- [What this task involves]
Copy the data below line for line, without changing anything.

- [Source material]
------------------------------------------------------------
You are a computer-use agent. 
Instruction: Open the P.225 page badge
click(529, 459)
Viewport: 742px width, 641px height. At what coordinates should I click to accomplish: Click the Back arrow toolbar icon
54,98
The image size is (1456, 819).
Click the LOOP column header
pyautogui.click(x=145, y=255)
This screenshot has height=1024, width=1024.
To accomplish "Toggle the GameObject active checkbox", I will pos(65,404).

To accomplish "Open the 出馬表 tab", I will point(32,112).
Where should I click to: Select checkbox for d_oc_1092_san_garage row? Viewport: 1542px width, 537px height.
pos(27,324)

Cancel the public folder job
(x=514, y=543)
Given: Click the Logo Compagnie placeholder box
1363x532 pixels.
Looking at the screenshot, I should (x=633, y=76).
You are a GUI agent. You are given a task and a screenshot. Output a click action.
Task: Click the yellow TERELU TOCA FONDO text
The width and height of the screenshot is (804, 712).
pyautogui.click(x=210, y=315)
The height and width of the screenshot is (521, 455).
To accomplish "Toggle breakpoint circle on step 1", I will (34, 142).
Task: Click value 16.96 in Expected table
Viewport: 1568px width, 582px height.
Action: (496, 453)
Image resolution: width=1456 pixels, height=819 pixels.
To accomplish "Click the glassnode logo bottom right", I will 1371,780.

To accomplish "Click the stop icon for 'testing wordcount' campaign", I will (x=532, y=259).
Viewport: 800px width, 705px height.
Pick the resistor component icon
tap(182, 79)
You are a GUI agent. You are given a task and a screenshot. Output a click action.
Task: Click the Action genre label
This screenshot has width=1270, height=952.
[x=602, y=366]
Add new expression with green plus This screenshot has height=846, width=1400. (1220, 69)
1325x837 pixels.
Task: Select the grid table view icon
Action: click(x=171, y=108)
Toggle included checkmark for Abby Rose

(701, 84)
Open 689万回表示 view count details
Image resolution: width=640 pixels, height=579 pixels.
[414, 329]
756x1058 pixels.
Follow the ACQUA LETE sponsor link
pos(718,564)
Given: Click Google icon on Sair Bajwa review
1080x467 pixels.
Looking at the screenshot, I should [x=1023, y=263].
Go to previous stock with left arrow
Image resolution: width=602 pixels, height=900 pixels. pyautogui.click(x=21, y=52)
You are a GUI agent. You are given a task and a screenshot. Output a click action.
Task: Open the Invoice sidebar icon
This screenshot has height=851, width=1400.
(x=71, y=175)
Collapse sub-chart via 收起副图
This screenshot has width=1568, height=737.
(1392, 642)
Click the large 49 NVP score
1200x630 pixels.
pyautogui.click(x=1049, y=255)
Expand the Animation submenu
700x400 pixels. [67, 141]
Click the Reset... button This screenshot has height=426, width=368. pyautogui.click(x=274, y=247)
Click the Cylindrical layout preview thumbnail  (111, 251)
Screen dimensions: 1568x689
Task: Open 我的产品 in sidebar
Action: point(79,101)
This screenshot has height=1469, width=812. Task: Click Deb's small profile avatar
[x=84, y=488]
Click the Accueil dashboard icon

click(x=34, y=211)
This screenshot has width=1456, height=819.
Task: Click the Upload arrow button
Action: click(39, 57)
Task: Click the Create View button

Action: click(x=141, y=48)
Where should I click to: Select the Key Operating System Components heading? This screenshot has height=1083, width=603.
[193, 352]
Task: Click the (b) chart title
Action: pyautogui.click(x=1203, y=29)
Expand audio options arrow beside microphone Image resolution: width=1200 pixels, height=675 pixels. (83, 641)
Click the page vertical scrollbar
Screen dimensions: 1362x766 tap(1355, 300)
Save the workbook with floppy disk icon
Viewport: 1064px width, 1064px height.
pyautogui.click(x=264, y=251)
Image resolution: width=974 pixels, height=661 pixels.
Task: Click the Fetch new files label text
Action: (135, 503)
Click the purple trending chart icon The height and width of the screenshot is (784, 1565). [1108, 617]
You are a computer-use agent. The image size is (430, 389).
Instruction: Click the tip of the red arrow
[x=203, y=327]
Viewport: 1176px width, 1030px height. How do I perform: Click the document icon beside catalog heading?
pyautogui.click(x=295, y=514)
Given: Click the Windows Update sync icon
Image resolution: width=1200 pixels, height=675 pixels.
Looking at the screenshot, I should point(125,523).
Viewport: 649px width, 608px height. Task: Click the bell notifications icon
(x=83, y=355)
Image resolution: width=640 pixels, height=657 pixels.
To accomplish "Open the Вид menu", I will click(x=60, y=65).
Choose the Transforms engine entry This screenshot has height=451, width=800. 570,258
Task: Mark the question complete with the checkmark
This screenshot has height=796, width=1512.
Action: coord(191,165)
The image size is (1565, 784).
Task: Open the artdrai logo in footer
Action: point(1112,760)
------------------------------------------------------------
- [Result of this task]
You are a computer-use agent. 
Instruction: Open the P.225 page badge
click(529, 459)
Viewport: 742px width, 641px height. At what coordinates should I click to accomplish: Click the Back arrow toolbar icon
54,98
The image size is (1456, 819).
Click the LOOP column header
pyautogui.click(x=145, y=255)
This screenshot has height=1024, width=1024.
To accomplish "Toggle the GameObject active checkbox", I will pos(65,404).

To accomplish "Open the 出馬表 tab", I will point(32,112).
Where should I click to: Select checkbox for d_oc_1092_san_garage row? Viewport: 1542px width, 537px height.
pos(27,324)

Cancel the public folder job
(x=514, y=543)
Given: Click the Logo Compagnie placeholder box
1363x532 pixels.
Looking at the screenshot, I should (x=633, y=76).
You are a GUI agent. You are given a task and a screenshot. Output a click action.
Task: Click the yellow TERELU TOCA FONDO text
The width and height of the screenshot is (804, 712).
pyautogui.click(x=210, y=315)
The height and width of the screenshot is (521, 455).
To accomplish "Toggle breakpoint circle on step 1", I will (34, 142).
Task: Click value 16.96 in Expected table
Viewport: 1568px width, 582px height.
Action: (496, 453)
Image resolution: width=1456 pixels, height=819 pixels.
To accomplish "Click the glassnode logo bottom right", I will 1371,780.

To accomplish "Click the stop icon for 'testing wordcount' campaign", I will (x=532, y=259).
Viewport: 800px width, 705px height.
Pick the resistor component icon
tap(182, 79)
You are a GUI agent. You are given a task and a screenshot. Output a click action.
Task: Click the Action genre label
This screenshot has width=1270, height=952.
[x=602, y=366]
Add new expression with green plus This screenshot has height=846, width=1400. (1220, 69)
1325x837 pixels.
Task: Select the grid table view icon
Action: click(x=171, y=108)
Toggle included checkmark for Abby Rose

(701, 84)
Open 689万回表示 view count details
Image resolution: width=640 pixels, height=579 pixels.
[414, 329]
756x1058 pixels.
Follow the ACQUA LETE sponsor link
pos(718,564)
Given: Click Google icon on Sair Bajwa review
1080x467 pixels.
Looking at the screenshot, I should [x=1023, y=263].
Go to previous stock with left arrow
Image resolution: width=602 pixels, height=900 pixels. pyautogui.click(x=21, y=52)
You are a GUI agent. You are given a task and a screenshot. Output a click action.
Task: Open the Invoice sidebar icon
This screenshot has height=851, width=1400.
(x=71, y=175)
Collapse sub-chart via 收起副图
This screenshot has width=1568, height=737.
(1392, 642)
Click the large 49 NVP score
1200x630 pixels.
pyautogui.click(x=1049, y=255)
Expand the Animation submenu
700x400 pixels. [67, 141]
Click the Reset... button This screenshot has height=426, width=368. pyautogui.click(x=274, y=247)
Click the Cylindrical layout preview thumbnail  (111, 251)
Screen dimensions: 1568x689
Task: Open 我的产品 in sidebar
Action: point(79,101)
This screenshot has height=1469, width=812. Task: Click Deb's small profile avatar
[x=84, y=488]
Click the Accueil dashboard icon

click(x=34, y=211)
This screenshot has width=1456, height=819.
Task: Click the Upload arrow button
Action: click(39, 57)
Task: Click the Create View button

Action: click(x=141, y=48)
Where should I click to: Select the Key Operating System Components heading? This screenshot has height=1083, width=603.
[193, 352]
Task: Click the (b) chart title
Action: pyautogui.click(x=1203, y=29)
Expand audio options arrow beside microphone Image resolution: width=1200 pixels, height=675 pixels. (83, 641)
Click the page vertical scrollbar
Screen dimensions: 1362x766 tap(1355, 300)
Save the workbook with floppy disk icon
Viewport: 1064px width, 1064px height.
pyautogui.click(x=264, y=251)
Image resolution: width=974 pixels, height=661 pixels.
Task: Click the Fetch new files label text
Action: (135, 503)
Click the purple trending chart icon The height and width of the screenshot is (784, 1565). [1108, 617]
You are a computer-use agent. The image size is (430, 389).
Instruction: Click the tip of the red arrow
[x=203, y=327]
Viewport: 1176px width, 1030px height. How do I perform: Click the document icon beside catalog heading?
pyautogui.click(x=295, y=514)
Given: Click the Windows Update sync icon
Image resolution: width=1200 pixels, height=675 pixels.
Looking at the screenshot, I should point(125,523).
Viewport: 649px width, 608px height. Task: Click the bell notifications icon
(x=83, y=355)
Image resolution: width=640 pixels, height=657 pixels.
To accomplish "Open the Вид menu", I will click(x=60, y=65).
Choose the Transforms engine entry This screenshot has height=451, width=800. 570,258
Task: Mark the question complete with the checkmark
This screenshot has height=796, width=1512.
Action: coord(191,165)
The image size is (1565, 784).
Task: Open the artdrai logo in footer
Action: point(1112,760)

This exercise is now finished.